Development and Validation of a Diagnostic Model for Stanford Type B Aortic Dissection Based on Proteomic Profiling.

Purpose: Stanford Type B Aortic Dissection (TBAD), a critical aortic disease, has exhibited stable mortality rates over the past decade. However, diagnostic approaches for TBAD during routine health check-ups are currently lacking. This study focused on developing a model to improve the diagnosis in a population.

Patients and methods: Serum biomarkers were investigated in 88 participants using proteomic profiling combined with machine learning. The findings were validated using ELISA in other 80 participants. Subsequently, a diagnostic model for TBAD integrating biomarkers with clinical indicators was developed and assessed using machine learning.

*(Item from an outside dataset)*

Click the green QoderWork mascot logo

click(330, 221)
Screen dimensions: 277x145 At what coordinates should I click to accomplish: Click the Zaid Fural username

Results: Six differentially expressed proteins (DEPs) were identified through proteomic profiling and machine learning in discovery and derivation cohorts. Five of these (GDF-15, IL6, CD58, LY9, and Siglec-7) were further verified through ELISA validation within the validation cohort. In addition, ten blood-related indicators were selected as clinical indicators. Combining biomarkers and clinical indicators, the machine learning-based models performed well (AUC of the biomarker model = 0.865, AUC of the clinical model = 0.904, and AUC of the combined model = 0.909) using relative quantitation. The performance of the three models was verified (AUC of biomarker model = 0.866, AUC of clinical model = 0.868, and AUC of combined model = 0.886) using absolute quantitation. Crucially, the combined models outperformed individual biomarkers and clinical models, demonstrating superior efficacy.

Conclusion: Using proteomic profiling, we identified serum IL-6, GDF-15, CD58, LY9, and Siglec-7 as TBAD biomarkers. The machine-learning-based diagnostic model exhibited significant potential for TBAD diagnosis using only blood samples within the population.